> _Data extract_
------------

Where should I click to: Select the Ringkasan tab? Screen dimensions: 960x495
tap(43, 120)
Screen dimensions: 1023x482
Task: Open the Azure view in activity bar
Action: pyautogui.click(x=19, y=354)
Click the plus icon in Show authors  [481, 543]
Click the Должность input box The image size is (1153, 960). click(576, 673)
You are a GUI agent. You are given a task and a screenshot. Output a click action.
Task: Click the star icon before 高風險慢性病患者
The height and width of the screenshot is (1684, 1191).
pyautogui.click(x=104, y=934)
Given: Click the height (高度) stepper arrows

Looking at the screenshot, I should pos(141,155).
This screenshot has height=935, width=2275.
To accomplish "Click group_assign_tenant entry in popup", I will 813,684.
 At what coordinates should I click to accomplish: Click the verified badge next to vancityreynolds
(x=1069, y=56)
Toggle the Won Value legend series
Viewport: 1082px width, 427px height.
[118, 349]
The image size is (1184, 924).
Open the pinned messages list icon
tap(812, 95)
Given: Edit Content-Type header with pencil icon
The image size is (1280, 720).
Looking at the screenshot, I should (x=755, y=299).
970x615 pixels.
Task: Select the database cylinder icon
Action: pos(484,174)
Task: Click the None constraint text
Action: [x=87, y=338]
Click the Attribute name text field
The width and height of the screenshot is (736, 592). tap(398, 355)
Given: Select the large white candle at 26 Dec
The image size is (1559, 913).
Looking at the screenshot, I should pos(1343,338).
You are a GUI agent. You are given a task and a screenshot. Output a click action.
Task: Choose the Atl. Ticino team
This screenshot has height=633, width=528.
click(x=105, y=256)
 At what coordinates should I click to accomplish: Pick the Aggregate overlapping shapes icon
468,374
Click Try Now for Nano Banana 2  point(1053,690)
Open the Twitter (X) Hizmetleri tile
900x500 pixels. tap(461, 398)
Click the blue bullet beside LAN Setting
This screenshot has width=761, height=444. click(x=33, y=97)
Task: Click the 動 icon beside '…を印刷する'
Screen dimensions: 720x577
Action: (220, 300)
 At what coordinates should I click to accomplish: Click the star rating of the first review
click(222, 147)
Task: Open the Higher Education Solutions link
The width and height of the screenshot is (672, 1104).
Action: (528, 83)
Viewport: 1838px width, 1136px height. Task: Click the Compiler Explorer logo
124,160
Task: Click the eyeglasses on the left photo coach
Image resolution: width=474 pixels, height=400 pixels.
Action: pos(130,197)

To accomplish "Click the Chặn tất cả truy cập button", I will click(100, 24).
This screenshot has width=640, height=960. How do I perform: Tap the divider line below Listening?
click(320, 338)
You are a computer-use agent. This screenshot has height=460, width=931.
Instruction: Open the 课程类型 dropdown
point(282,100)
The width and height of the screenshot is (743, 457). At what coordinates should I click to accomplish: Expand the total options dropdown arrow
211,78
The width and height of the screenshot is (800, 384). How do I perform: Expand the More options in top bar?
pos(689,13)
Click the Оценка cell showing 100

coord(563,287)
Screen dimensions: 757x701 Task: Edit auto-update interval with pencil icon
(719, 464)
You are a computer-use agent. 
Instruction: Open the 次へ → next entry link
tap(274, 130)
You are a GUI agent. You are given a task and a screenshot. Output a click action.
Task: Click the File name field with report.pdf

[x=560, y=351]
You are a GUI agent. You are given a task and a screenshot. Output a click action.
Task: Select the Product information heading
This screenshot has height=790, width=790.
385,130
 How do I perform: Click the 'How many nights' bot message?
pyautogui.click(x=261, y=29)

------------

> _Assignment_
From the entries, report every line in which the string "computer" occurs.

> _Answer to this exercise_
You are a computer-use agent. This screenshot has height=460, width=931.
You are a computer-use agent. 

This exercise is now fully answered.